Start of Document section

Categorical aggregates are one way to allow separate lines or other shapes to be visually distinctive from one another while avoiding obscuring data due to overplotting:
lines = {str(i): hv.Curve(time_series(N=10000, S0=200+np.random.rand())) for i in range(num_ks)}
lineoverlay = hv.NdOverlay(lines, kdims='k')
datashade(lineoverlay, pixel_ratio=2, line_width=4, aggregator=ds.by('k', ds.count())).opts(width=800)
As you can see, overlapping colors yield color mixtures that indicate that the given pixels contain data from multiple curves, which helps users realize where they need to zoom in to see further detail.
Note that Bokeh only ever sees an image come out of datashade
, not any of the actual data. As a result, providing legends and keys has to be done separately, though we are hoping to make this process more seamless. For now, you can show a legend by adding a suitable collection of "fake" labeled points (size zero and thus invisible):
# definition copied here to ensure independent pan/zoom state for each dynamic plot
gaussspread2 = dynspread(datashade(hv.NdOverlay(gaussians, kdims=['k']), aggregator=ds.by('k', ds.count())))
from datashader.colors import Sets1to3 # default datashade() and shade() color cycle
color_key = list(enumerate(Sets1to3[0:num_ks]))
color_points = hv.NdOverlay({k: hv.Points([(0,0)], label=str(k)).opts(color=v, size=0) for k, v in color_key})
(color_points * gaussspread2).opts(width=600)
Here the dummy points are at (0,0) for this dataset, but would need to be at another suitable value for data that is in a different range.

End of Document section

| Your tasks |
(a) List every variable name that the code in the datashade passage assigns with "=" at the start of a line.
(b) Proceed with the passage on datashading overlapping curves and adding legends, starting right after its final sentence.

Start of Entries shown

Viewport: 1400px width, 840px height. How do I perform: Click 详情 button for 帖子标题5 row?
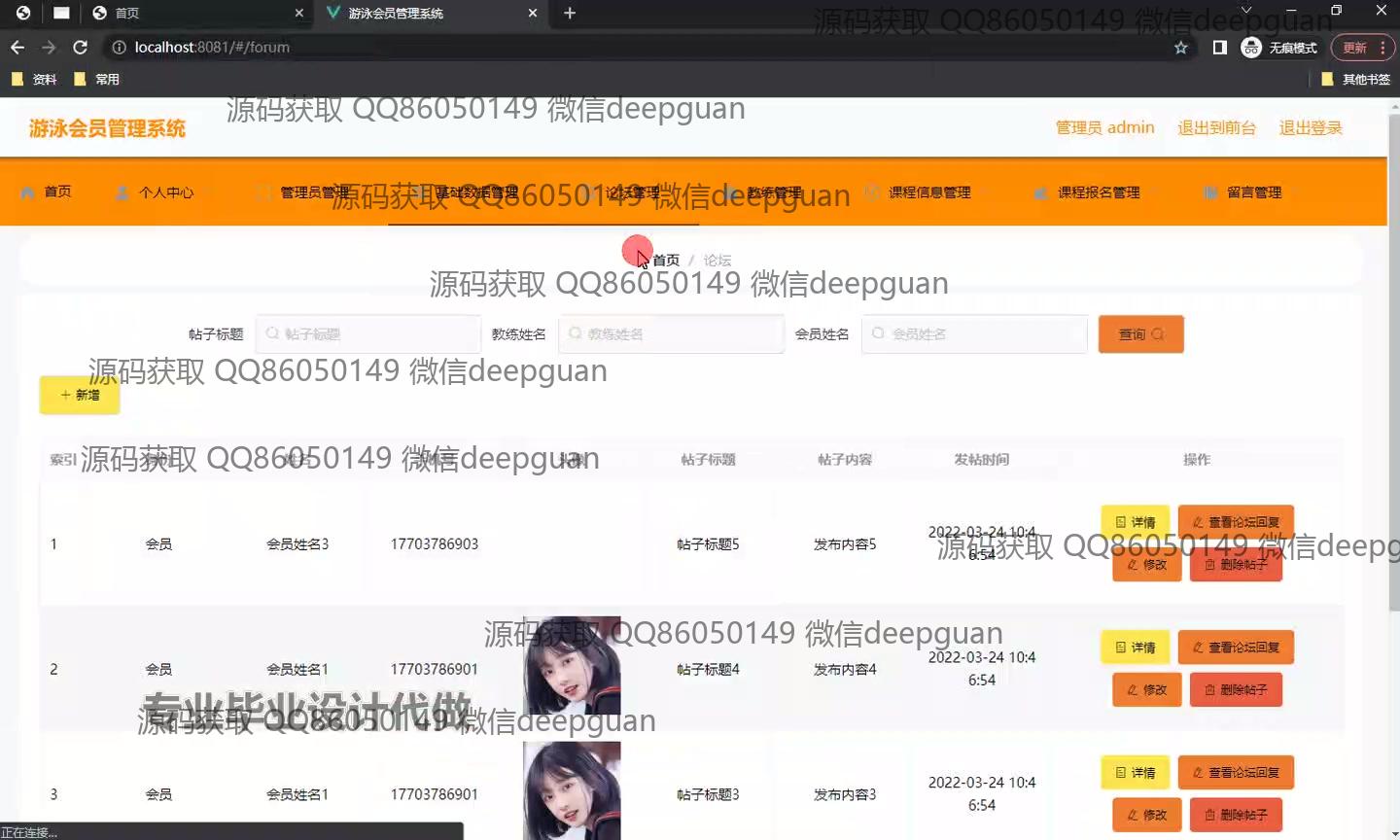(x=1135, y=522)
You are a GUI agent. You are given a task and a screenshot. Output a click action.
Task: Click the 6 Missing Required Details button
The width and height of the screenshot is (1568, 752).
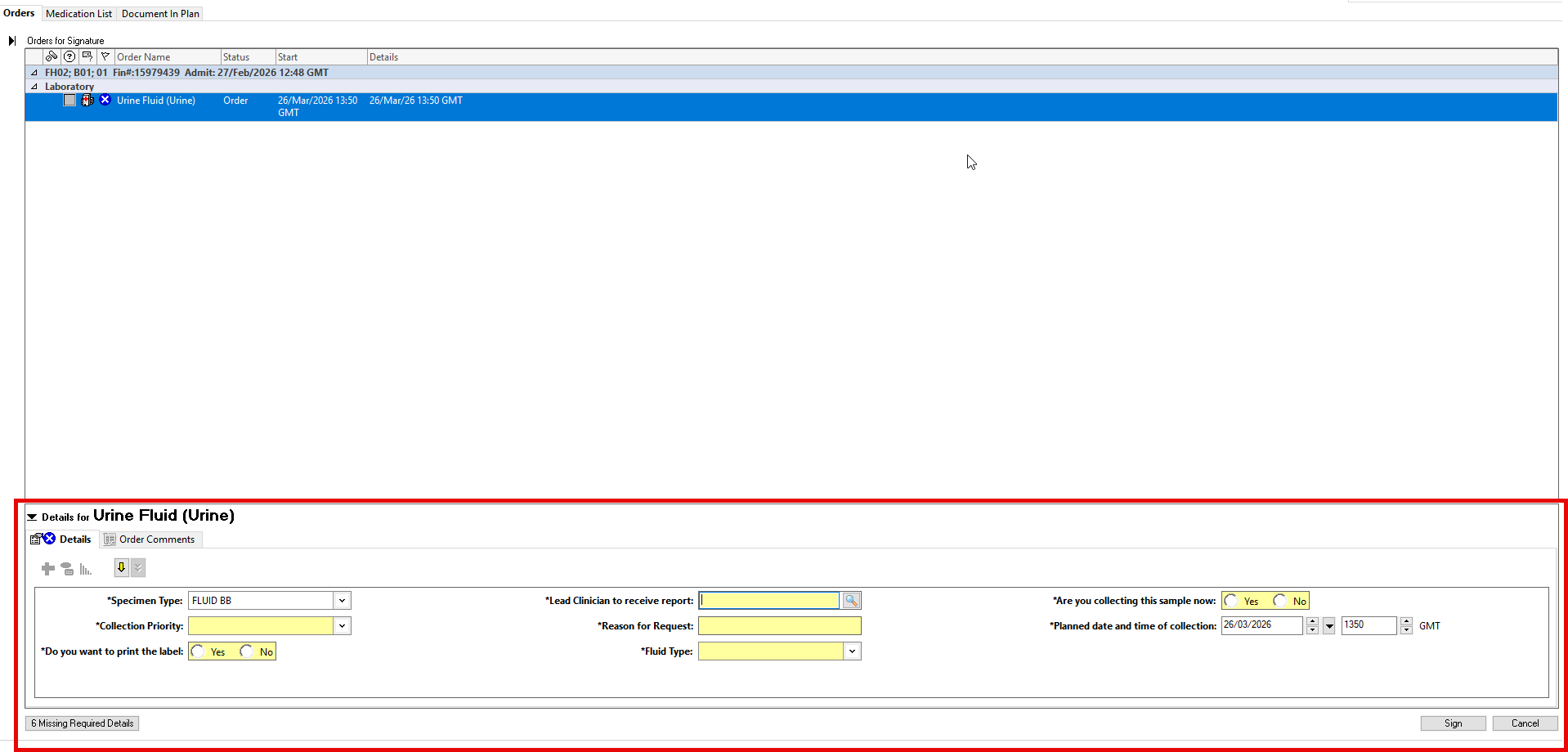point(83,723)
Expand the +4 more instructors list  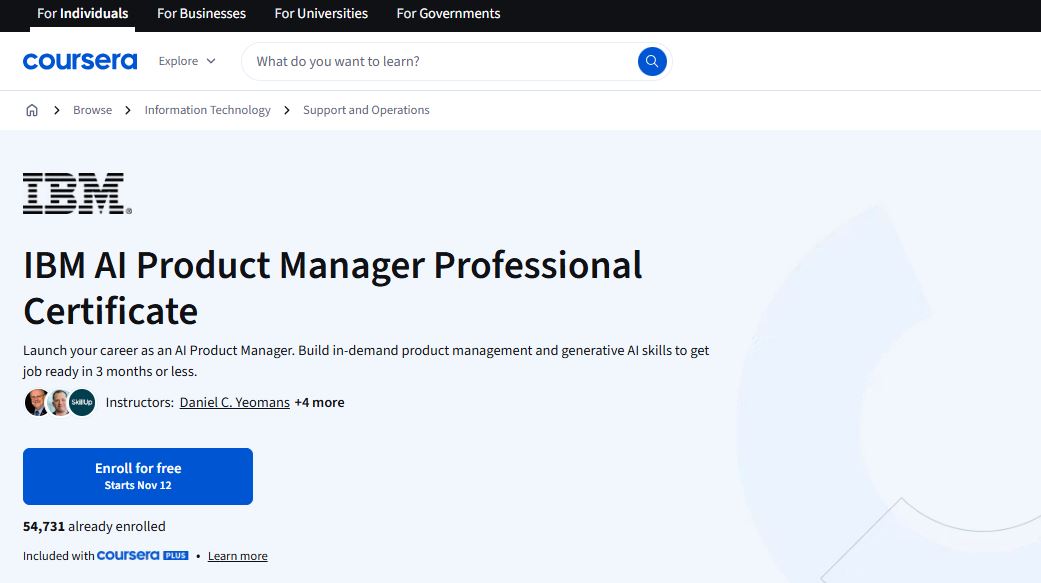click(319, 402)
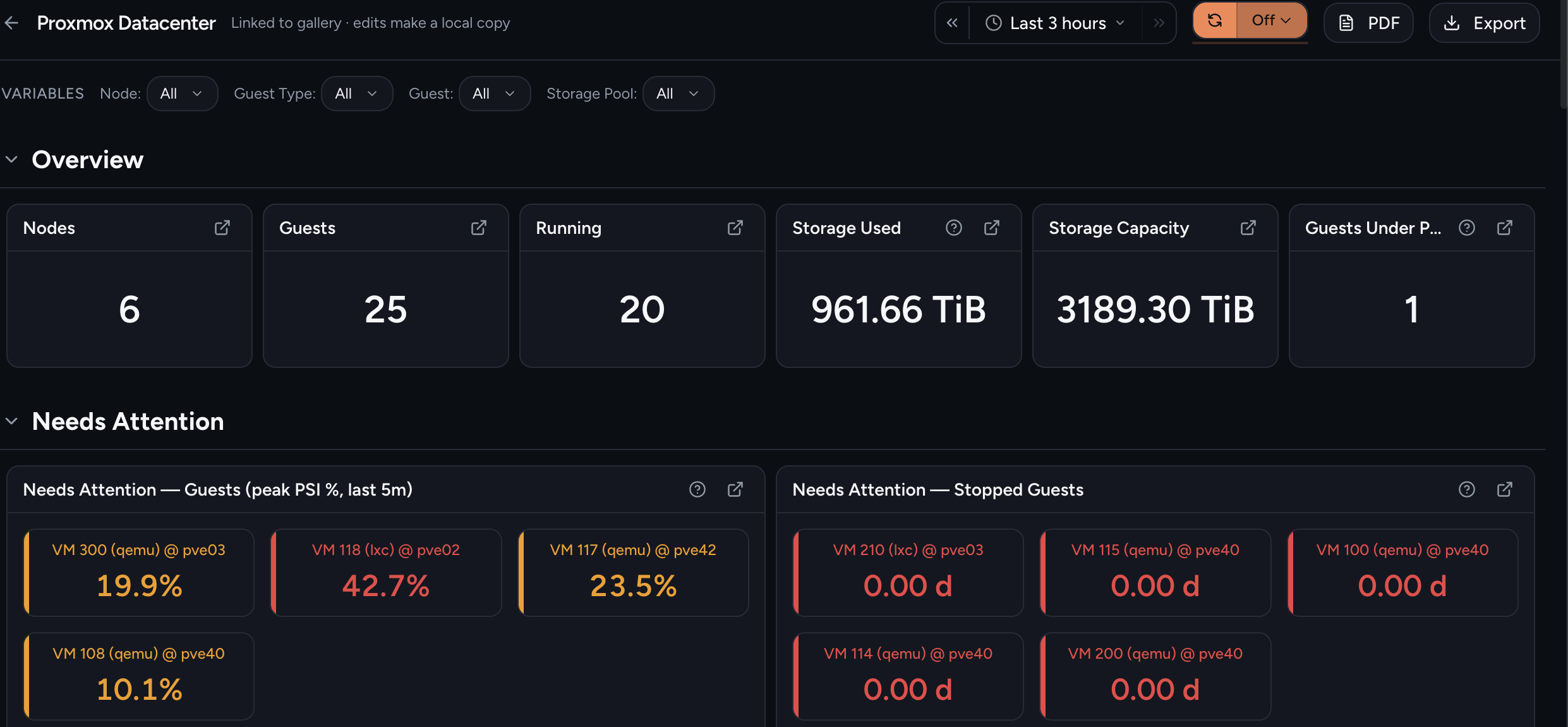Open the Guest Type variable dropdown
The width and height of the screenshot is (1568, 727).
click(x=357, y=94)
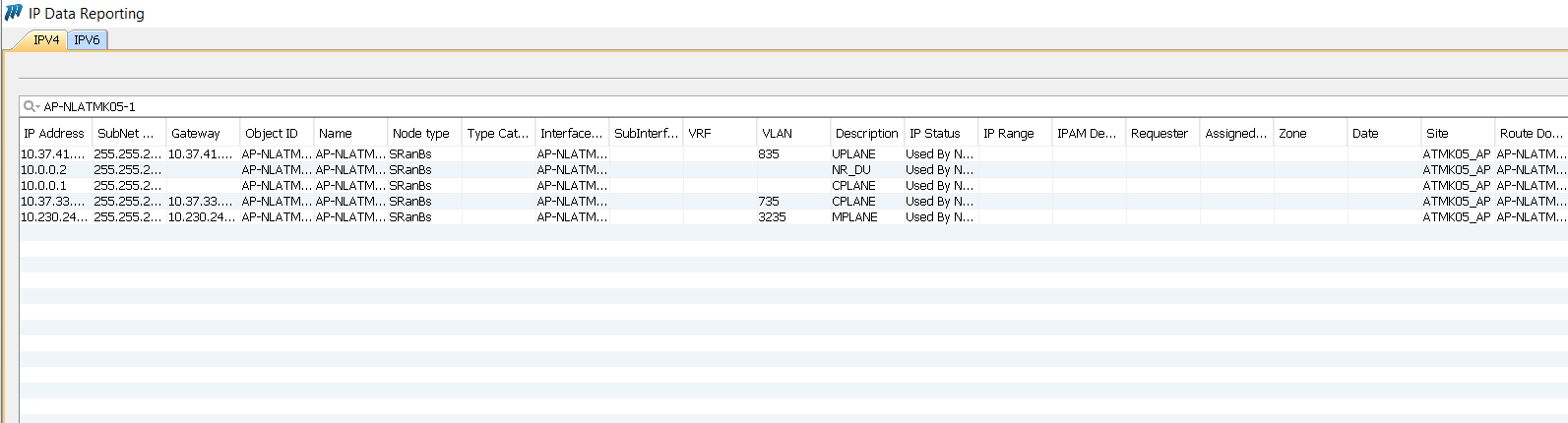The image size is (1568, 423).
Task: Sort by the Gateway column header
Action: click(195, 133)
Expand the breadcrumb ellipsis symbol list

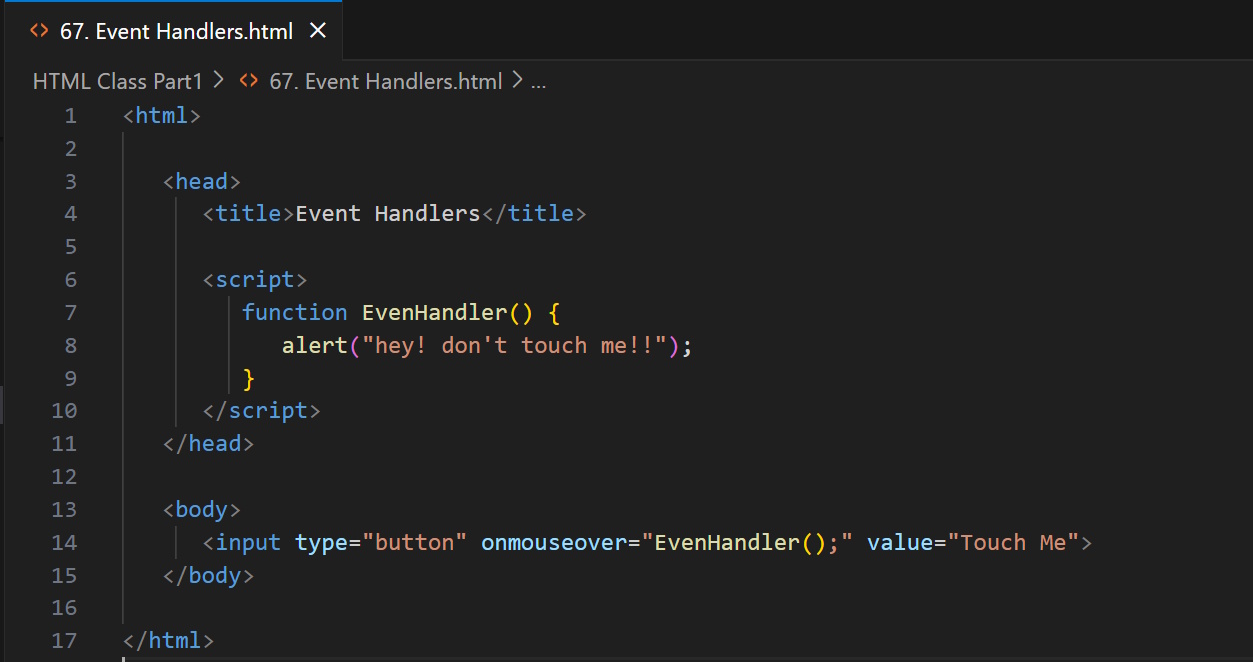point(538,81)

End of Entries shown

| Exercise responses |
(a) lines, lineoverlay, gaussspread2, color_key, color_points

(b)
Working with time series
HoloViews also makes it possible to datashade large timeseries using the datashade
and rasterize
operations. For smoother lines, datashader implements anti-aliasing if a line_width
> 0 is set:
dates = pd.date_range(start="2014-01-01", end="2016-01-01", freq='1D') # or '1min'
curve = hv.Curve((dates, time_series(N=len(dates), sigma = 1)))
rasterize(curve, width=800, line_width=3, pixel_ratio=2).opts(width=800, cmap=['lightblue','blue'])
Here we're also doubling the resolution in x and y using pixel_ratio=2
, allowing for more precise rendering of the line shape; higher pixel ratios work well for lines and other shapes, though they can make individual points more difficult to see in points plots.
HoloViews also supplies some operations that are useful in combination with Datashader timeseries. For instance, you can compute a rolling mean of the results and then show a subset of outlier points, which will then support hover, selection, and other interactive Bokeh features:
from holoviews.operation.timeseries import rolling, rolling_outlier_std
smoothed = rolling(curve, rolling_window=50)
outliers = rolling_outlier_std(curve, rolling_window=50, sigma=2)
ds_curve = rasterize(curve, line_width=2.5, pixel_ratio=2).opts(cmap=["lightblue","blue"])
curvespread = rasterize(smoothed, line_width=6, pixel_ratio=2).opts(cmap=["pink","red"], width=800)
(ds_curve * curvespread * outliers).opts(
opts.Scatter(line_color="black", fill_color="red", size=10, tools=['hover', 'box_select'], width=800))
Another option when working with time series is to downsample the data before plotting it. This can be done with downsample1D
. Algorithms supported are lttb
(Largest Triangle Three Buckets) and nth
element. The two algorithm is overlaid on top of the original curve in the example below.
from holoviews.operation.downsample import downsample1d
lttb = downsample1d(curve)
nth = downsample1d(curve, algorithm="nth")
lttb_com = (curve * lttb).opts(width=800, title="lttb comparison")
nth_com = (curve * nth).opts(width=800, title="nth comparison")
(lttb_com + nth_com).cols(1)
The result of all these operations can be laid out, overlaid, selected, and sampled just like any other HoloViews element, letting you work naturally with even very large datasets.
Note that the above plot will look blocky in a static export (such as on anaconda.org), because the exported version is generated without taking the size of the actual plot (using default height and width for Datashader) into account, whereas the live notebook automatically regenerates the plot to match the visible area on the page.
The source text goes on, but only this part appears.